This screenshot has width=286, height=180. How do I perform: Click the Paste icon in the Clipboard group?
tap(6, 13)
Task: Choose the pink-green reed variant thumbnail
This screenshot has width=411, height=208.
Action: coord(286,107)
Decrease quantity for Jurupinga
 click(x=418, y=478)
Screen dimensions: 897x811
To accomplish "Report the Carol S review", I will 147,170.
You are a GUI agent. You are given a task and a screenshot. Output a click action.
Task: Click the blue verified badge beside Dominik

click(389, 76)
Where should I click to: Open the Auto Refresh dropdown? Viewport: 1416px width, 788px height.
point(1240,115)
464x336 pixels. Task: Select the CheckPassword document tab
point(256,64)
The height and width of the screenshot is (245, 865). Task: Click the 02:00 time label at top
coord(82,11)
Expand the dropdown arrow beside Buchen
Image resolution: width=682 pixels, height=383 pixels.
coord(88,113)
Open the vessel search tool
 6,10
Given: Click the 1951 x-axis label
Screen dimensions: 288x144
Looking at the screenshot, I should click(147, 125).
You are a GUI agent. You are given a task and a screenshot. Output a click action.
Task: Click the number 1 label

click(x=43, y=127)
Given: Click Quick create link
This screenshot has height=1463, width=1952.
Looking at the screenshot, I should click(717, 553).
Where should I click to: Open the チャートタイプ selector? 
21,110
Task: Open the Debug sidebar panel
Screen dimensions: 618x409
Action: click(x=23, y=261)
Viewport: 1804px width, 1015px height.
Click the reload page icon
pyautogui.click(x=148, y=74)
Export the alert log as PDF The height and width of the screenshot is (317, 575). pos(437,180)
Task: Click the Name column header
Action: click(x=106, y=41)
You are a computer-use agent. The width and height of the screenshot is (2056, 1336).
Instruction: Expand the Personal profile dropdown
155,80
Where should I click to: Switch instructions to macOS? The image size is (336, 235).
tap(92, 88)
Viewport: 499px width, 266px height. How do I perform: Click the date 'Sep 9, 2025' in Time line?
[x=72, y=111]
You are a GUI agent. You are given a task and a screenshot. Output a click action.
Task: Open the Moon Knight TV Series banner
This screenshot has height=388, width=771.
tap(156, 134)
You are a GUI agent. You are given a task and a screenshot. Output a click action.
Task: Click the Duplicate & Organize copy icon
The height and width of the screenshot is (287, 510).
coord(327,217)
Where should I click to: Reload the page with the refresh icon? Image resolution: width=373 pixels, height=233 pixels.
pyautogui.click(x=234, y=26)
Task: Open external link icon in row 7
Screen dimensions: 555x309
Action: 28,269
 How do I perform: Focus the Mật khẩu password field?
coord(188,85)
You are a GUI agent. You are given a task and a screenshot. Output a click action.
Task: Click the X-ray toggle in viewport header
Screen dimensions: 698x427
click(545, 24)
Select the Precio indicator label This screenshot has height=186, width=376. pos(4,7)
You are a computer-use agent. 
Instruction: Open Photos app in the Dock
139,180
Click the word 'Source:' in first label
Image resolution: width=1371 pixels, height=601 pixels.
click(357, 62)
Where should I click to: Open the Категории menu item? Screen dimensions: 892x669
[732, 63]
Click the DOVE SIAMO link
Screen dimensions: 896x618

Short task —
Copy out the lines from the one containing "You are a computer-use agent. The" through the one containing "coord(188,85)", both included, unchanged.

The response —
You are a computer-use agent. The width and height of the screenshot is (2056, 1336).
Instruction: Expand the Personal profile dropdown
155,80
Where should I click to: Switch instructions to macOS? The image size is (336, 235).
tap(92, 88)
Viewport: 499px width, 266px height. How do I perform: Click the date 'Sep 9, 2025' in Time line?
[x=72, y=111]
You are a GUI agent. You are given a task and a screenshot. Output a click action.
Task: Open the Moon Knight TV Series banner
This screenshot has height=388, width=771.
tap(156, 134)
You are a GUI agent. You are given a task and a screenshot. Output a click action.
Task: Click the Duplicate & Organize copy icon
The height and width of the screenshot is (287, 510).
coord(327,217)
Where should I click to: Reload the page with the refresh icon? Image resolution: width=373 pixels, height=233 pixels.
pyautogui.click(x=234, y=26)
Task: Open external link icon in row 7
Screen dimensions: 555x309
Action: 28,269
 How do I perform: Focus the Mật khẩu password field?
coord(188,85)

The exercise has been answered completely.